Marian Schreier: „Demokratie lebt von unterschiedlichen Perspektiven“

Tengens Bürgermeister Marian Schreier, der 2015 als jüngster Bürgermeister im Ländle in sein Amt gewählt wurde und im kommenden Jahr nicht mehr antritt, ist ebenfalls der Meinung, dass verschiedene Generationen die Politik bereichern. „Demokratie lebt von unterschiedlichen Perspektiven. Daher braucht es Menschen mit viel Lebenserfahrung, aber auch junge Menschen in politischen Ämtern und Mandaten“, schreibt er auf Nachfrage. Er selbst hat nach dem Studium zwei Jahre Berufserfahrung im Berliner Politikbetrieb gesammelt.

Tengens Bürgermeister Marian Schreier findet verschiedene Generationen in der Politik ebenfalls bereichernd.
Tengens Bürgermeister Marian Schreier findet verschiedene Generationen in der Politik ebenfalls bereichernd.

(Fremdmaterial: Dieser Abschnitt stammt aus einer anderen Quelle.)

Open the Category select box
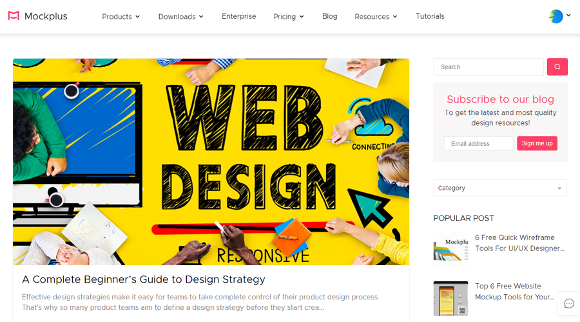The image size is (580, 322). 500,188
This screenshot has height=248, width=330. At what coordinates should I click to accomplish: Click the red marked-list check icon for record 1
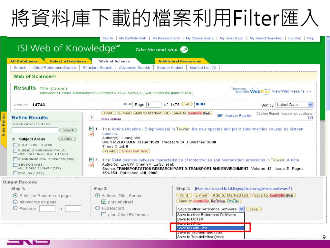coord(91,134)
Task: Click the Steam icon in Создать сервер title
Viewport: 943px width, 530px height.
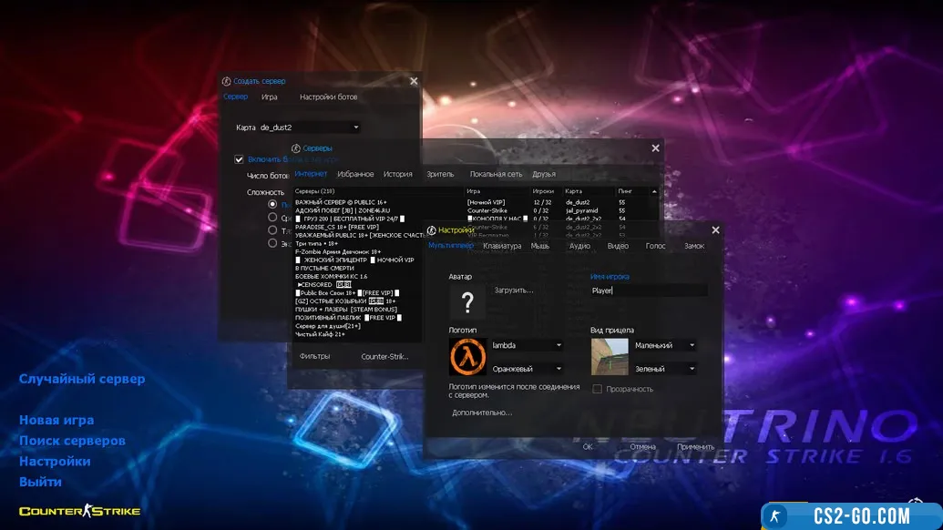Action: click(x=226, y=81)
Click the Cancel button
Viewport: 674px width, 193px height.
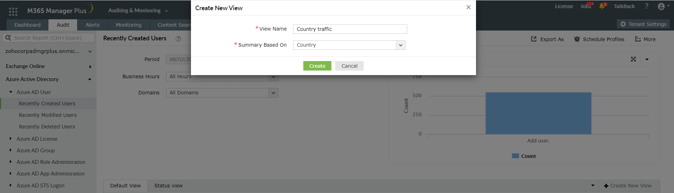349,66
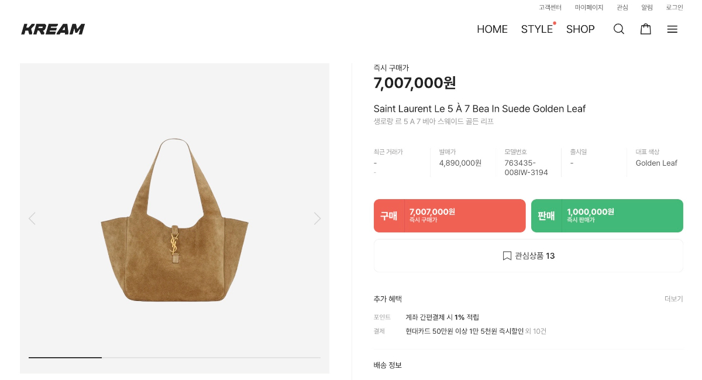This screenshot has height=380, width=702.
Task: Show next product image arrow
Action: coord(317,218)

Er persönlich halte es für sinnvoll, eine abgeschlossene Ausbildung oder einen Berufsabschluss zu haben bevor ein politisches Amt angestrebt wird – aber das allein entscheide nicht, ob jemand dafür qualifiziert sei. „Das Allerwichtigste vor eine Kandidatur ist, dass man ein Thema hat, eine Idee, was man verändern möchte“, so seine Überzeugung. Man sollte nicht einfach für ein Amt kandidieren, sondern etwas konkret bewegen wollen.